7 devletin 3'ünü oğulları kurdu

Osmanlı Arap coğrafyasında I. Dünya Savaşı sonrası kurulan yedi Devletin üçünü Şerif Hüseyin'in oğulları kurmuştur. Şerif Hüseyin'in yaşadığı şoku Arap milliyetçileri de yaşamış, büyük Arap Devleti yerine İngiliz ve Fransız mandasında küçük Arap Devletleri'nin kurulmasına engel olamamışlardır.

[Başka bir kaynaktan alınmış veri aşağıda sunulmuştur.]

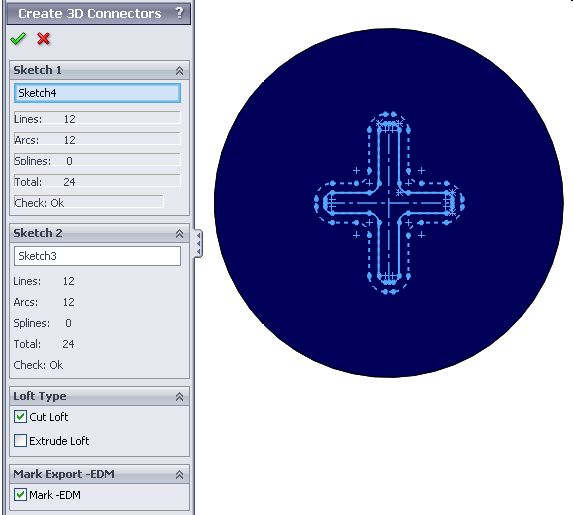Click the Lines: 12 field in Sketch 1
573x515 pixels.
point(97,118)
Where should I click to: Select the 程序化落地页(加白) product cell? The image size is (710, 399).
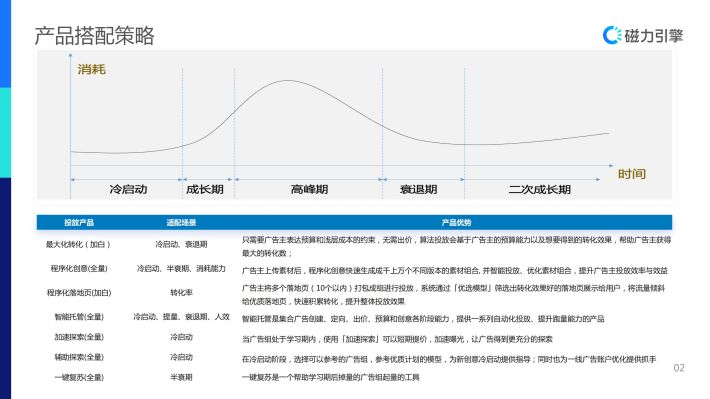79,293
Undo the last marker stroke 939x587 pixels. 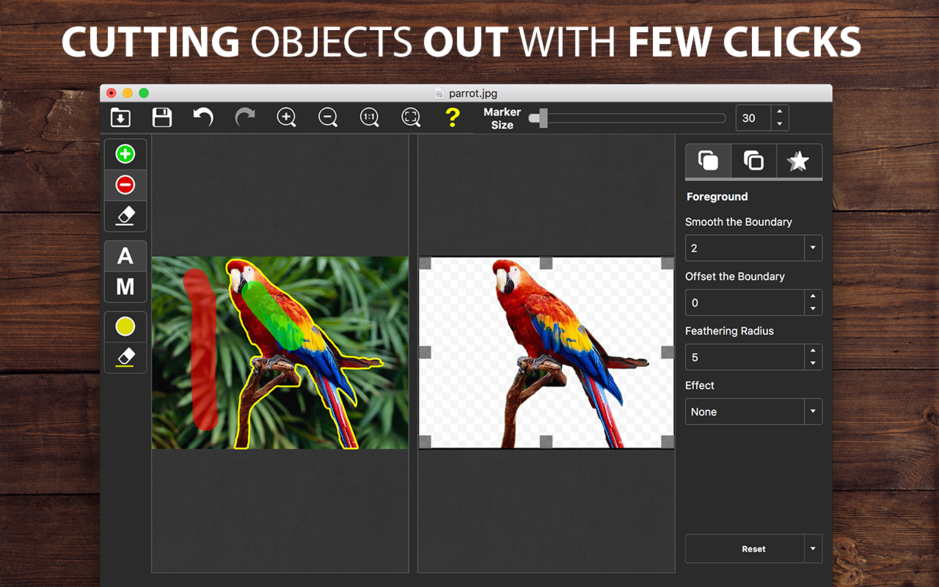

İkinci Abdülhamit sakıncalı görmüş

Osmanlı vilayeti olan Hicaz, valiler tarafından yönetilmekteydi. Şerif Hüseyin, II. Abdülhamid'in iktidarı sırasında sakıncalı görülerek İstanbul'da tutulmuş ve Şura-yı Devlet üyesi olmuştu. İttihat ve Terakki ise yönetime geldikten sonra bu durum üzerine onu Mekke Emiri yaptı. Mekke Emiri Şerif Hüseyin ve bölgenin Osmanlı Valisi Vehip Paşa arasındaki anlaşmazlık isyanın temellerinden biri.
Arap Yarımadası'nda daha 1865 yılında milliyetçi Arap örgütleri kurulmaya başladı. I. Dünya Savaşı sırasında, Şerif Hüseyin'in oğlu Emir Faysal'ın başkanlığında ve İmam Yahya ve İbn Suud'un da üye olduğu, Şerif Hüseyin'in Osmanlı Devleti'ne karşı savaşa girmesini ve İtilaf Devletleri'nin yardımıyla bir Arap Hükûmeti tesisini amaçlayan bir cemiyet kurulmuştu.

Kıbrıs'a sürgün edildi

Şerîf Hüseyin, İngilizler'le pazarlığında 100 bini aşkın bir kuvvet toplayabileceğinden söz etmiş olsa da İngilizler'in muazzam para ve lojistik desteklerine rağmen Osmanlılar'a karşı savaşmak için ancak 4-5000 civarında silâhlı bir güç oluşturabildiği, bunların da Mekke-Maan hattında İngilizler'e destek oldukları kayıtlarda yer almıştır.
Şerif Hüseyin Hicaz'da isyan sonrası altı yıl kalabilmiş ve sonunda İngiliz talimatı ile Kıbrıs adasına sürgün edilmiştir. Ömrünün son yıllarında büyük pişmanlıklar yaşayan Şerif'i, Kral olan oğulları kendi ülkelerine alamamışlardır. Hastalığının şiddetlenmesinden sonra İngilizlerin onayı ile ömrünün son yılında Ürdün'e dönebilmiştir.